DBS to securitise its loan portfolio

The Singaporean bank is hoping to pioneer another Asian first, with plans for a synthetic CLO transaction.

Singapore-based investors report that DBS and JPMorgan have been sounding out the market on a S$300 million ($165 million) offering securitizing a portion of the bank's corporate loan portfolio. Should it materialise, the transaction will not only mark a new step in the development of the Singapore ABS market, but also for Asia as a whole, since synthetic CLO's (collateralized loan obligations) have only ever previously been used in Japan.

For DBS Bank, the significance of the deal is that it should enable it to manage its capital adequacy ratios more efficiently. As such it does not represent a capital raising, but a capital saving. Synthetic CLO's and CDO's (collateralized debt obligations) have become popular instruments for banks in Europe seeking to move credit risk off their balance sheets and achieve better capital treatment.

DBS Bank, for example, is hoping to reduce the 100% risk weighting for parts of its loan portfolio, although it is not yet clear what the new treatment will be post deal. Unlike a cash securitization, where the assets are removed from the balance sheet and placed in an SPV (special purpose vehicle), here they remain on balance sheet.

The proposed offering is expected to have an average life of three-and-a-half years and will be multi-tranche, although it is believed the leads have not yet finalized whether it will be denominated in US dollars or Singapore dollars. Ratings will also span the gamut of triple-A to triple-B.
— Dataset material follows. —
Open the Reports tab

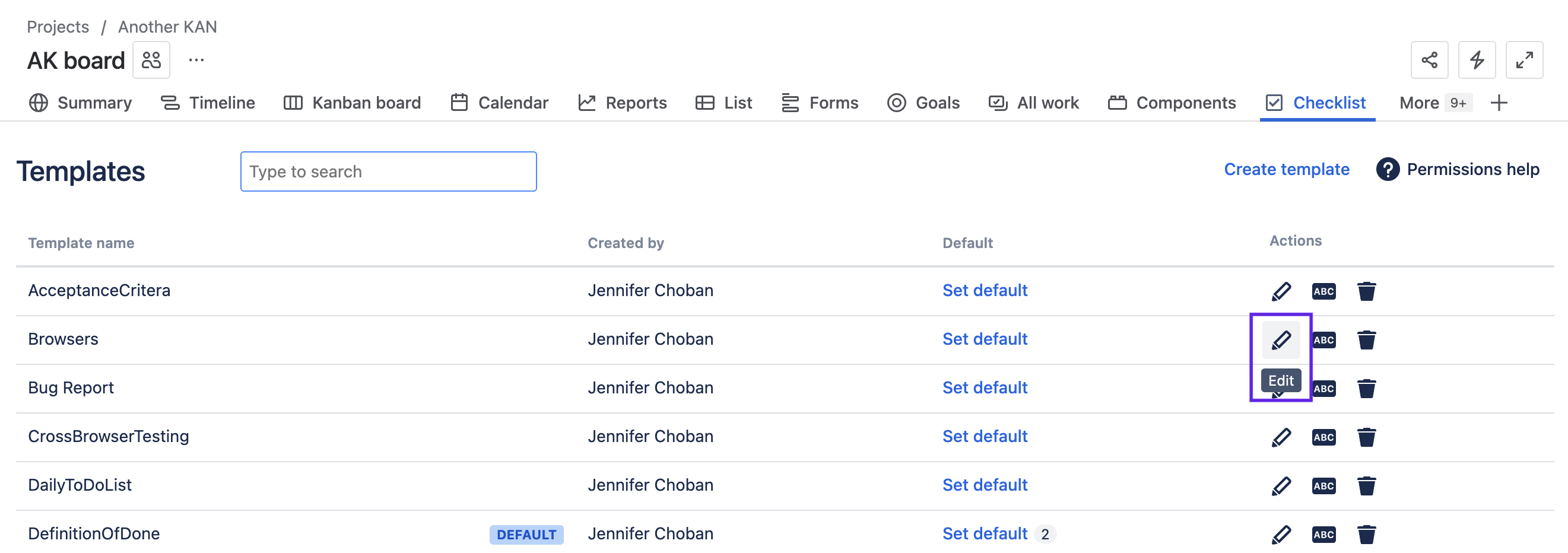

For DBS Bank, the deal should provide a cost-efficient means to manage its capital and underscore its reputation for innovation both from a capital management and securitization perspective. Where the former is concerned, DBS became the first investment grade bank (ex Japan) to use the international bond markets to fine tune its capital ratios, when it launched the first of a series of upper tier 2 bond issues in August 1999.

Where the latter is concerned, DBS also launched Singapore's first ever commercial property securitization this May, when it sold a S$984.5 million deal for Raffles City, owned by Raffles Holdings.

For JPMorgan too, the deal represents something of a breakthrough. Despite the fact that a number of DBS's past and current senior executives - including John Olds and Jackson Tai - hail from the US investment bank, it has never before been able to secure a capital markets mandate.